Eye for Film’s Amber Wilkinson awards Bestiaire a rousing 4.5 stars.

Berberian Sound Studio: Robbie Collin, in his five-star review in The Telegraph, refers to the film’s “vision, ingenuity and sheer gobsmacking audacity … one of the year’s very best films, a great, rumbling thunderclap of genius.” Peter Bradshaw, in his five-star review in The Guardian enthuses, “Toby Jones gives the performance of his career, while Peter Strickland has emerged as a key British film-maker of his generation.” And four stars from the Globe and Mail, their highest rating.
The Angels’ Share: Robbie Collin in The Telegraph writes …

The angels’ share is a poetic expression for the small quantity of Scotch whisky that evaporates through the sides of the cask during maturation. It is something that time takes away from us for the very best of reasons; a welcome loss in the long, dark process of improvement. It is also the name of Ken Loach’s smokily satisfying new comedy … It is a crime caper set on the west coast of Scotland, complex on the palate but with a lasting toasty finish, and framed by one of the social realist, working class narratives that Loach has made his trademark.

The sole British contender for the Palme D’Or at Cannes this year.

Rust and Bone: In his review of the new film by Jacques Audiard (The Prophet), Variety’s Peter DeBruge writes …

A tender yet heavily de-romanticized love story between a boxer with broken hands and an orca trainer with missing legs, Rust and Bone serves as an impressive exercise in contrasts, starring Bullhead breakout Matthias Schoenaerts and French siren Marion Cotillard as a pair whose daily fight for survival all but overwhelms the spark between them.

In awarding the film a full “A” grade, RopeofSilicon’s Brad Brevet writes, “As the film came to a close and the credits played over white I couldn’t help but feel I had once again seen a true master at work and a pair of actors that will be entertaining us for years to come.”
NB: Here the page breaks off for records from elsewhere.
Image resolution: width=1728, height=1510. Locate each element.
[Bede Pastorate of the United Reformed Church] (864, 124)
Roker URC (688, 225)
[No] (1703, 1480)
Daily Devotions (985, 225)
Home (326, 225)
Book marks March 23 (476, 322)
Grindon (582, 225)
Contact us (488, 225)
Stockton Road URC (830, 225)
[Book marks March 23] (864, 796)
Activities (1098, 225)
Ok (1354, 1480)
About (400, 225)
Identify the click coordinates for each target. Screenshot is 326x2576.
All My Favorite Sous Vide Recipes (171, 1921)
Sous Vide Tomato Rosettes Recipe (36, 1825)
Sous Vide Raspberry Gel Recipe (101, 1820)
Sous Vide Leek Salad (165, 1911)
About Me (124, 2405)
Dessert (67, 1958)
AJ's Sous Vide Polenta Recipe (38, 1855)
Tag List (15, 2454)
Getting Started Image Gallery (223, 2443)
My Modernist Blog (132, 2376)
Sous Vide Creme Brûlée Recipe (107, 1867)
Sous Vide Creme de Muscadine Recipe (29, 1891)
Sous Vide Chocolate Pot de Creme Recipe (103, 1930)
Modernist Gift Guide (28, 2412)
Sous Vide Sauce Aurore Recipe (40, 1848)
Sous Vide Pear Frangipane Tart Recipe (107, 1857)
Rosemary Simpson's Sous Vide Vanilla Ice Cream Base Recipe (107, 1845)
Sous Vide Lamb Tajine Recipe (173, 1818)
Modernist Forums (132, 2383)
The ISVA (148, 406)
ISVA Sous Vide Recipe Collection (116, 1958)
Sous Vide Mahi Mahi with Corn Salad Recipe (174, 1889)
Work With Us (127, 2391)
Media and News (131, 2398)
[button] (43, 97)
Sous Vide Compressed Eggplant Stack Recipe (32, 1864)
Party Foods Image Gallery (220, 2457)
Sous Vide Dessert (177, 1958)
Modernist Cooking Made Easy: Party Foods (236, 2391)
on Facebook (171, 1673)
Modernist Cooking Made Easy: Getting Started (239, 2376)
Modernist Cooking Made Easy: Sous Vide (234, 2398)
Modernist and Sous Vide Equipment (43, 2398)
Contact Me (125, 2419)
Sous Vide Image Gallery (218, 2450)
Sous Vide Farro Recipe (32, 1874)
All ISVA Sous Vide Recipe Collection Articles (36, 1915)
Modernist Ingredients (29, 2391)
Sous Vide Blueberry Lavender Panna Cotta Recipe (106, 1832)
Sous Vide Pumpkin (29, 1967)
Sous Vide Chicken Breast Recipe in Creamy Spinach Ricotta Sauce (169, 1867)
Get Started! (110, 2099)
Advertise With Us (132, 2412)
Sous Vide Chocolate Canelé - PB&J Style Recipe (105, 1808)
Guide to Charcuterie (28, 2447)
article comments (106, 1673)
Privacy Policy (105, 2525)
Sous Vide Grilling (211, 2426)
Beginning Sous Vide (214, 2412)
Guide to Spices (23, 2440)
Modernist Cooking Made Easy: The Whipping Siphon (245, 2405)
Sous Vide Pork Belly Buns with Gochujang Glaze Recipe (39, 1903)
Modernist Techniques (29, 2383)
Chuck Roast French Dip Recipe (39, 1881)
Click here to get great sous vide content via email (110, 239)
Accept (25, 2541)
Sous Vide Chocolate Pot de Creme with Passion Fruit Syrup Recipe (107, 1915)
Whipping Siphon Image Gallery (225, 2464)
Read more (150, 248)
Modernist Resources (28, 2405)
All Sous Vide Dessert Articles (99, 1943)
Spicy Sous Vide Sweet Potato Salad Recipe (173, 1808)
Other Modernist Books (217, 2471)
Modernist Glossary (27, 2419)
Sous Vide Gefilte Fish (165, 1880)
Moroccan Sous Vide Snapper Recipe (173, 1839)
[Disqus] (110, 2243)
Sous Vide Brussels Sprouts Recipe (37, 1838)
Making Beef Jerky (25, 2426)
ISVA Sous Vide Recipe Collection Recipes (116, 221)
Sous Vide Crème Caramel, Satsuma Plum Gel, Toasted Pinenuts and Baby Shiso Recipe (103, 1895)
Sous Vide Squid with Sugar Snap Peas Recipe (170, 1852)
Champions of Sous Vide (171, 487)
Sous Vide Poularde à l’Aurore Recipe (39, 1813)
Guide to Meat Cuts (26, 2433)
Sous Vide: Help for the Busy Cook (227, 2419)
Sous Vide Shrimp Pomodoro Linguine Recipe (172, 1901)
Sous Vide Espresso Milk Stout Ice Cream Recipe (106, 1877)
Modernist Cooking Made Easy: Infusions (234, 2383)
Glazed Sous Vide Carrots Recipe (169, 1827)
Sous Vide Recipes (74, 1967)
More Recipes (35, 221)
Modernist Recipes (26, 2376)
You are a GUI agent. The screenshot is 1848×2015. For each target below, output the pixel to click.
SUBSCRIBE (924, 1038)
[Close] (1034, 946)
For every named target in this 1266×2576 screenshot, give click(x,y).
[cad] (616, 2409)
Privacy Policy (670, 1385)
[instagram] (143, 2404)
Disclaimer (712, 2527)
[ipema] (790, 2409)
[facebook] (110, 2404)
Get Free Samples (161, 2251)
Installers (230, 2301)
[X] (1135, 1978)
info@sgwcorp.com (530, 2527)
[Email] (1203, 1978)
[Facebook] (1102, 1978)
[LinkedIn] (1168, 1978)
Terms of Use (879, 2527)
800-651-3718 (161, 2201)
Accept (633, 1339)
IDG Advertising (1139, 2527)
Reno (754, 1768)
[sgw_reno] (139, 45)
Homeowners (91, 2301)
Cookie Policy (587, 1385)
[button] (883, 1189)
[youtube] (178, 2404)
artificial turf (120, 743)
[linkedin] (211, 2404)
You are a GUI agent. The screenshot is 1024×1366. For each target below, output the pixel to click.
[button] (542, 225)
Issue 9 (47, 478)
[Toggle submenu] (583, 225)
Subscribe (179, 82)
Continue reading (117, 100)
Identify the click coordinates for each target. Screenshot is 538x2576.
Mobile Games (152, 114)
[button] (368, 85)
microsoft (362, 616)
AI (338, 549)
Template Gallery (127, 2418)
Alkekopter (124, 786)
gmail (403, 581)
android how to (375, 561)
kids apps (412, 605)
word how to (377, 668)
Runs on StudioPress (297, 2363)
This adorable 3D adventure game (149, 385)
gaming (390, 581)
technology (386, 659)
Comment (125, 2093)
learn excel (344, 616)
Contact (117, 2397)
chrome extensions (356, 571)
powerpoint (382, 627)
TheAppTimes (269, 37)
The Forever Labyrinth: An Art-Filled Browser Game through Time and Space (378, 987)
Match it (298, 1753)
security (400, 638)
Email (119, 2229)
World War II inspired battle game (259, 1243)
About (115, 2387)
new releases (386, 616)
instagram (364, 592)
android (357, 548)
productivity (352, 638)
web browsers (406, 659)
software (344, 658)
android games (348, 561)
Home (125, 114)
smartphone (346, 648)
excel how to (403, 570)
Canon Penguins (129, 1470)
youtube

Home for the Weekend: “How refreshing to see a family-in-crisis drama in which the usual angst and hysteria take a backseat to quiet perceptiveness and sensitivity,” writes David Rooney in his review in The Hollywood Reporter, as he goes on to write …

An absorbingly detailed snapshot of a troubled family, Home for the Weekend is distinguished by the smart psychological observation of Bernd Lange’s screenplay and the precision and restraint of Hans-Christian Schmid’s direction, which keeps the histrionics on a low flame even at points of maximum anxiety. Melancholy, affecting and tender without being sentimental, the German chamber piece benefits from sterling ensemble work and characters that are both specific to their European upper middle-class milieu and utterly relatable.

We’re there. We’ll see you at one of the late shows October 10 or 11.